Les recherches porteront notamment sur les témoignages historiques de l’attachement qu’ont pu manifester certaines individualités ou groupes à travers leur fidélité à leur patrimoine et leur observance des prescriptions religieuses.
Il conviendra, en outre, d’analyser très scrupuleusement la position du gouvernement tunisien indépendant à l’égard de l’existence d’une juridiction rabbinique dans l’ordre juridique national et à l’égard du statut de la femme juive, alors qu’il laïcisait la justice tunisienne et qu’il émancipait la femme musulmane. Il faudra également s’interroger sur l’existence d’une « modernité » post-indépendance (inclusion-intégration des Juifs dans l’État-nation), sur les consultations et des discussions engagées entre les autorités tunisiennes et les élites juives, ainsi que sur les réactions face à la suppression du tribunal rabbinique en 1957, puis la dissolution du conseil de la communauté de Tunis en juillet 1958.
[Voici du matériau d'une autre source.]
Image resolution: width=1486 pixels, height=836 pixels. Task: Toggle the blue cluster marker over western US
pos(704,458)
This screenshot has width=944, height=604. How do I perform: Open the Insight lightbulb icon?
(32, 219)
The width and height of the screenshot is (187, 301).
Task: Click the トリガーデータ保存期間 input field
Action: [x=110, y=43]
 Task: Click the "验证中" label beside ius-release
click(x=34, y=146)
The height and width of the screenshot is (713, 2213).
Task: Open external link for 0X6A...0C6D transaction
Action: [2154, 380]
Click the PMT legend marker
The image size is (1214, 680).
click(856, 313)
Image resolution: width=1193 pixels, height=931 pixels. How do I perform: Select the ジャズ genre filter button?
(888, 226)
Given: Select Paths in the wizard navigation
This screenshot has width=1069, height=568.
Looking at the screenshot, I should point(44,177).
Les sources écrites, s’il en existe, comme les témoignages particuliers ou communautaires, les fonds archivistiques, écrits / ouvrages / traités…feront l’objet d’une exploitation scientifique systématique et rigoureuse.
La conclusion du colloque pourrait opportunément constituer le cadre d’un exercice comparatiste fructueux, donnant ainsi l’occasion de mettre en regard la situation des juifs de Tunisie et du Maroc, par exemple, populations toutes deux soumises à un même régime politique, juridique et administratif, celui du protectorat français, mais dont les implications et les effets n’ont pas été similaires.
Calendrier et conditions de soumission
Le colloque se tiendra à Paris les 6 et 7 avril 2022.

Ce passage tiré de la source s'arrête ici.